Written problem: Locate each line in the material below that contains the word "height" and copy those lines in full.

┄┄┄┄┄┄┄┄┄┄

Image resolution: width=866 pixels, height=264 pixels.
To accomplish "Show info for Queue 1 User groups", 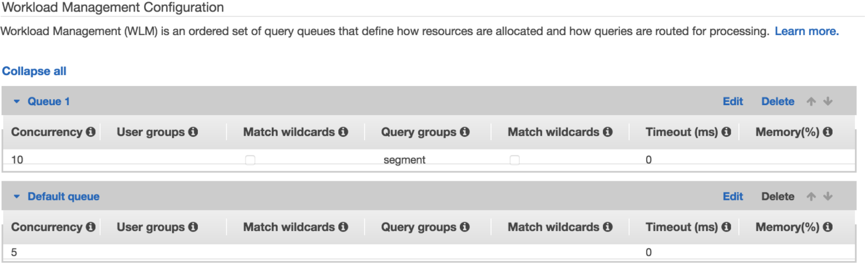I will [x=193, y=132].
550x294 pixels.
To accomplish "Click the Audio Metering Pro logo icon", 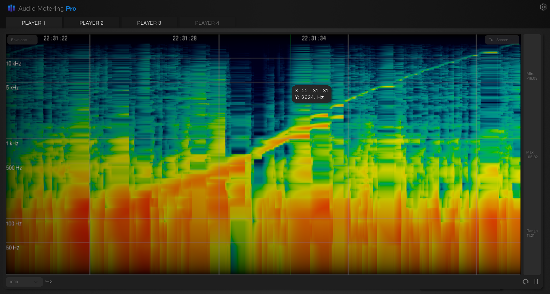I will (11, 8).
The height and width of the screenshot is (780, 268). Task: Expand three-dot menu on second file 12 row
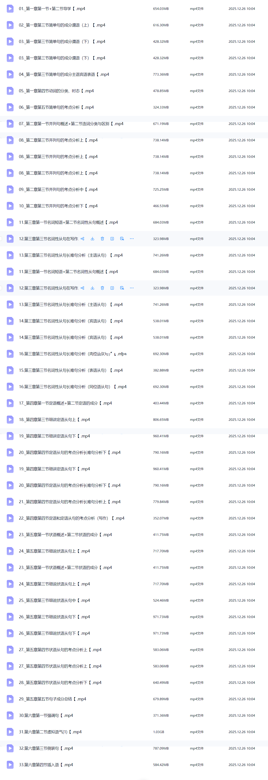pyautogui.click(x=132, y=288)
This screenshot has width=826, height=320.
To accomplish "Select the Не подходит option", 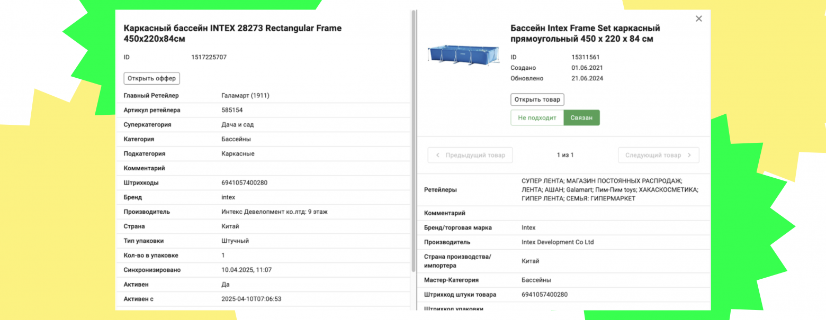I will (537, 117).
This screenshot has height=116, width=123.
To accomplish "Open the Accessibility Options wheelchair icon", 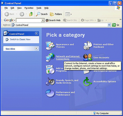I will [87, 82].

┄┄┄┄┄┄┄┄┄┄

Correct result:
Image resolution: width=866 pixels, height=264 pixels.
The height and width of the screenshot is (780, 268). Task: Expand three-dot menu on second file 12 row
This screenshot has width=826, height=320.
This screenshot has height=116, width=123.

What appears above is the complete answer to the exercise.